Ces sujets m'ont toujours tenu à cœur et quand je suis entrée au Canard enchaîné, il y a quatorze ans, j'ai continué de traiter de ces questions et de me bagarrer pour faire passer mes papiers sur ce peuple de l'ombre. J'ai eu beaucoup de mal à me décider à quitter ce journal. Parce qu'il vit sans publicité et sans actionnaires et n'appartient qu'à ses salariés, j'y ai appris ce qu'est l'indépendance véritable. Si vous me faites l'honneur de me nommer aux fonctions auxquelles je suis proposée, je laisserai d'ailleurs derrière moi mes parts du Canard enchaîné, qui sont incessibles : c'est la formule imaginée pour garantir son indépendance.
L'indépendance indispensable au contrôle, je l'ai apprise là, mais auparavant déjà, dans mon métier d'éducatrice, j'étais une post-soixante-huitarde assez rebelle. Si je suis nommée, j'exercerai mes fonctions avec indépendance et impartialité. Je suis consciente de l'énormité de la tâche, et je n'éprouve pas de plaisir particulier à cogner sur les administrations. J'ai horreur, en particulier, que l'on tape gratuitement sur l'administration pénitentiaire : ce n'est pas une chaîne d'hôtels qui peuvent afficher « complet, on n'entre plus », ce que ne manqueraient pas de faire les directeurs d'établissement et les surveillants s'ils le pouvaient. Comme ils ne le peuvent pas, on compte dans les prisons françaises un surveillant pour cent-dix détenus – je ne sais si l'on prend la mesure de ce que c'est –, dans des lieux où un tiers des personnes incarcérées souffrent de graves pathologies mentales. Une maladie mentale est en soi une souffrance horrible, mais être enfermé en plus ? C'est aussi une souffrance et une inquiétude pour les membres du personnel pénitentiaire, qui ne sont pas plus infirmiers psychiatriques que nous ne le sommes – et je ne pense pas que nous supporterions cela très longtemps. Des mesures ont certes été prises pour réduire la population carcérale dans le contexte de la crise sanitaire liée à l'épidémie de Covid-19, mais, malheureusement, les chiffres remontent. Les maisons d'arrêt étaient pleines à craquer, jusqu'à 180 % de leur capacité ; j'ignore absolument comment les mesures de distanciation peuvent y être respectées.
Mme Adeline Hazan a promu un système de régulation carcérale qu'il faudrait vraiment mener à son terme.

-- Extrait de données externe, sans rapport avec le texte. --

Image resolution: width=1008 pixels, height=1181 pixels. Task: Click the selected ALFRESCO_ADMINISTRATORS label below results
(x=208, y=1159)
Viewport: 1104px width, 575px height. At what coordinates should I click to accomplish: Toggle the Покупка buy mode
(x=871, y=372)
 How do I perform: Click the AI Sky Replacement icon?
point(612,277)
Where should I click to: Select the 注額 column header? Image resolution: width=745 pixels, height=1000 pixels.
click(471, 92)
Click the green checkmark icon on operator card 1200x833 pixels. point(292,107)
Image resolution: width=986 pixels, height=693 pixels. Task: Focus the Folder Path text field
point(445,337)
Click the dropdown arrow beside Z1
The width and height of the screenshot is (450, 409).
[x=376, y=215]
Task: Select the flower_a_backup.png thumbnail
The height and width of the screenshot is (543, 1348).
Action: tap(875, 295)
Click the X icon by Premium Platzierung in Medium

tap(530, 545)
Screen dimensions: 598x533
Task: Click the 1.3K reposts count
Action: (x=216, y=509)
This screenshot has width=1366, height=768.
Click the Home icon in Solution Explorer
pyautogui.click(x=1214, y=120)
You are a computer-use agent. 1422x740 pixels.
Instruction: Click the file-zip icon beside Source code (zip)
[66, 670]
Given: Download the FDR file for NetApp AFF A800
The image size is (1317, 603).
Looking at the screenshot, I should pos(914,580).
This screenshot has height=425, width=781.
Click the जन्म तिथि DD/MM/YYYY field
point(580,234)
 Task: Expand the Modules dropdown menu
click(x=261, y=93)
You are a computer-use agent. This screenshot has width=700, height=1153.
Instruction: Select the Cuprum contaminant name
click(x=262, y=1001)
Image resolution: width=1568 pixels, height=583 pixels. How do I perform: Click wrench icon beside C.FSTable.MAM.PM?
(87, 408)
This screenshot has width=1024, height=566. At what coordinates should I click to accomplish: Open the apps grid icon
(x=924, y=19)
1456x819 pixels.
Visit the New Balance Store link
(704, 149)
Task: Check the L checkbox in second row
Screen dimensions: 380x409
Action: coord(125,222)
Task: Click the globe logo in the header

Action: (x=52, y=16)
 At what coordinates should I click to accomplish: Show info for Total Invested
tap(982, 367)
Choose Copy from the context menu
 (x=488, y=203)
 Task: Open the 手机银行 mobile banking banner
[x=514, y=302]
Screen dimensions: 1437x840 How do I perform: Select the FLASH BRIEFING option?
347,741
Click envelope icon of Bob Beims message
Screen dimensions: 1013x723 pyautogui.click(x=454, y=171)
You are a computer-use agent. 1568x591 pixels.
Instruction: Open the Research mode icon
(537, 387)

Le Conseil constitutionnel a donné cinq mois au Parlement pour adopter une loi permettant aux personnes placées en détention provisoire de faire respecter leur droit d'être incarcérées dans des conditions dignes ; vous allez donc y réfléchir. Quel que soit le Contrôleur général nommé, ses équipes seront à vos côtés, et peut-être légiférerez-vous, en toute logique, afin que le texte s'applique à tous les détenus.